Refletir Lina Bo Bardi é um desafio que nos estimula ainda hoje a procurar respostas em busca da liberdade, do pluralismo e do antropocentrismo que emerge de suas concepções policêntricas a respeito do Brasil e de nós brasileiros – Lina é muito maior do que os cem anos que se passaram e continuará atravessando o próximo século de forma invicta, inabalável e única em seu posto de embaixatriz da arquitetura e da vanguarda ocidental.

“O Brasil entra por último na historia da industrialização de marco ocidental. Uma industrialização abrupta, não planificada, importada. Os marcos sinistros da especulação imobiliária, o não planejamento habitacional popular, a proliferação de objetos na maioria supérfluos pesam na situação cultural do país criando gravíssimos entraves, impossibilitando o desenvolvimento de uma verdadeira cultura autóctone!”.
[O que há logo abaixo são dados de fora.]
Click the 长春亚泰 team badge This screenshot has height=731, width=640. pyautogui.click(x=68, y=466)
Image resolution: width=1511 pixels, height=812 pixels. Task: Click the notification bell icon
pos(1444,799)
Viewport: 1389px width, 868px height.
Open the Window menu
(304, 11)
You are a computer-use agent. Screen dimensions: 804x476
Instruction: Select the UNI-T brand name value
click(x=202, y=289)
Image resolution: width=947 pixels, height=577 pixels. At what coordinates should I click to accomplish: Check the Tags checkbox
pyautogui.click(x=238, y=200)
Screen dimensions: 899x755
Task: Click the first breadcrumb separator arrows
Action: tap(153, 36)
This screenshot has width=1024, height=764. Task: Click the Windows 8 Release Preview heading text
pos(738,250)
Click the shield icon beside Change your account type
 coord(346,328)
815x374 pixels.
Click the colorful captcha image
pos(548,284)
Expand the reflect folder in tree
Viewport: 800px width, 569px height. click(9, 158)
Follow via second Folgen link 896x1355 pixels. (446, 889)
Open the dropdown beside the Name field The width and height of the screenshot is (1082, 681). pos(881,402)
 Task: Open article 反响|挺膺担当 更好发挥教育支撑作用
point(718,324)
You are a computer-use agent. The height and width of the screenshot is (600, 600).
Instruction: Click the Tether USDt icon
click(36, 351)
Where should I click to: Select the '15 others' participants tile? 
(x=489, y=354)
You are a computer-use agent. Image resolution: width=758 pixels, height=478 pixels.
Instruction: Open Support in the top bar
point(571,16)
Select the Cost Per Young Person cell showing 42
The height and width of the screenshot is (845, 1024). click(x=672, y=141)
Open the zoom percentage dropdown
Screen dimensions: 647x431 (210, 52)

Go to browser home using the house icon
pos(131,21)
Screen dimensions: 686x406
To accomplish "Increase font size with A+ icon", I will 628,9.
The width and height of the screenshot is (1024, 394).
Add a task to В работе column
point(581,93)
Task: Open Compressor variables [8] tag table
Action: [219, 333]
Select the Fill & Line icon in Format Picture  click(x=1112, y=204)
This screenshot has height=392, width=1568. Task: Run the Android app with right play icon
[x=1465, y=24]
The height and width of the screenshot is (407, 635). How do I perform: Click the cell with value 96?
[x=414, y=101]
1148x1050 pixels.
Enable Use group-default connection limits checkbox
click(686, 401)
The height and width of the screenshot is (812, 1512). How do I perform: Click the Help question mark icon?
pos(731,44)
O que diria hoje Lina Bo Bardi ao ver repetirem-se padrões sociais e políticos do Brasil arcaico em ano de Copa, com bilhões gastos em obras faraônicas e monumentais estádios? O que diria no ano do seu centenário de um Brasil com uma presidente mulher e partidos políticos assistencialistas? O que diria hoje Lina Bo Bardi do jantar de aristocratas riquíssimos que se reuniram em sua casa este ano para comemorar a grife Dior? Lina era antifeminista ferrenha e provavelmente não aprovaria a presidente do nosso país apenas pelo simples fato de ser uma ‘mulher no poder’. Provavelmente também negociaria com a Dior para obter fundos para as artes e cultura do país e estimular jovens talentos. E buscaria junto à Fifa e autoridades responsáveis os fundos necessários para donativos em projetos arquitetônicos, como escolas e cursos técnicos oferecidos democraticamente para o povo que ela tanto amou.